WHAT THIS TASK INVOLVES:
Output nothing except the lines from the one containing "Where should I" through the final line of the data, both included, typed exactly, minus the pictures.

━━━ GIVEN ENTRIES ━━━

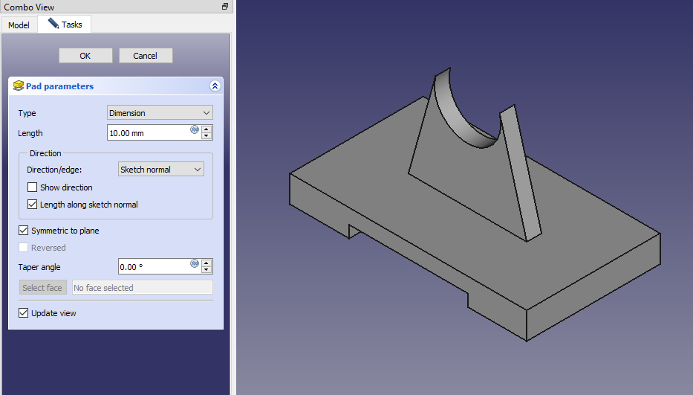Decrease Length with the down arrow
This screenshot has width=693, height=395.
click(x=206, y=137)
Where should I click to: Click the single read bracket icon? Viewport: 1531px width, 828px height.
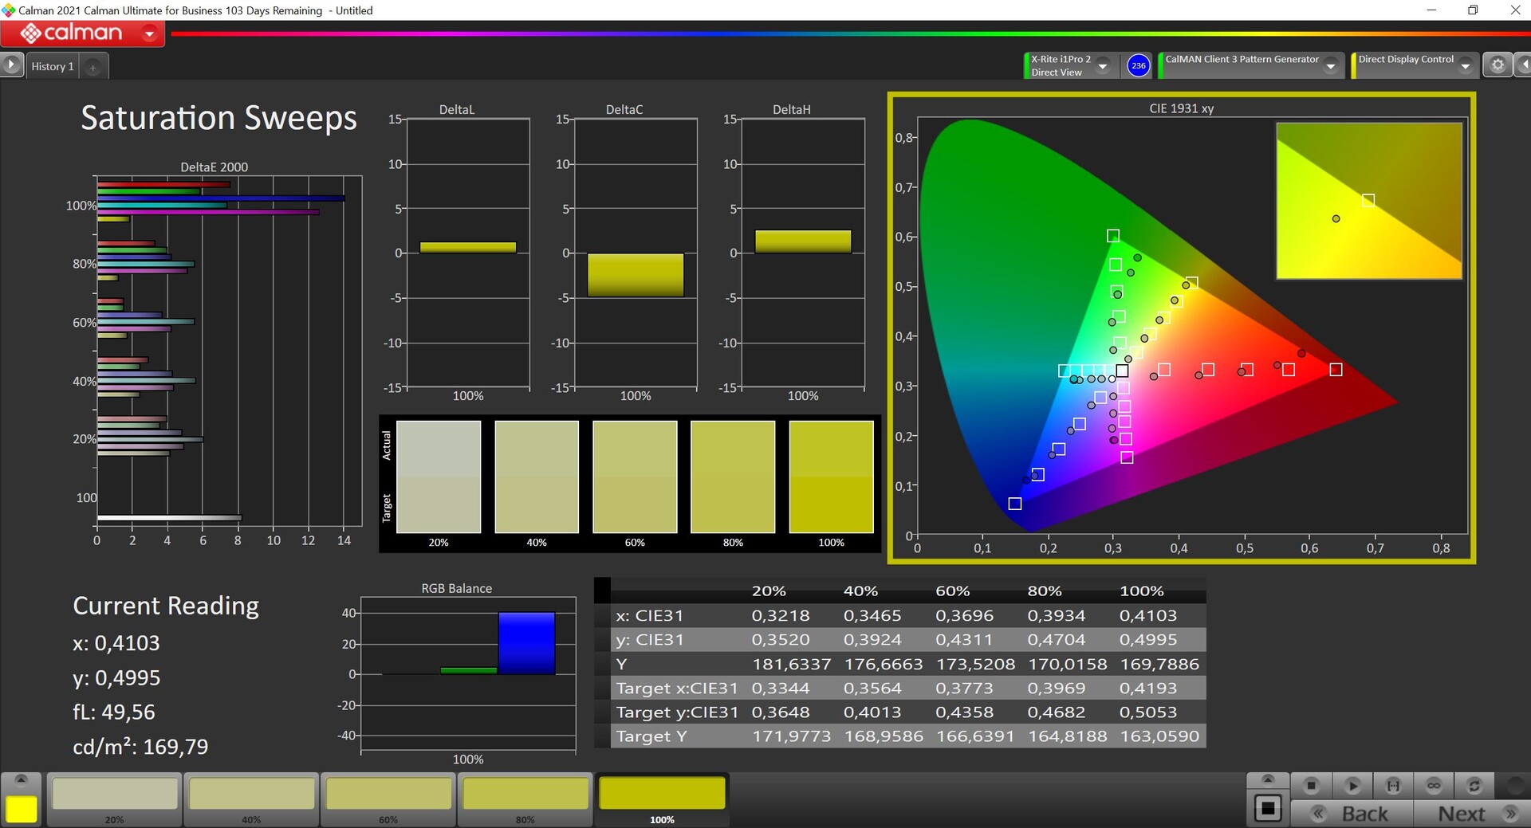click(1393, 786)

━━━

ANSWER TO THE EXERCISE:
Where should I click to: Click the single read bracket icon? Viewport: 1531px width, 828px height.
click(1393, 786)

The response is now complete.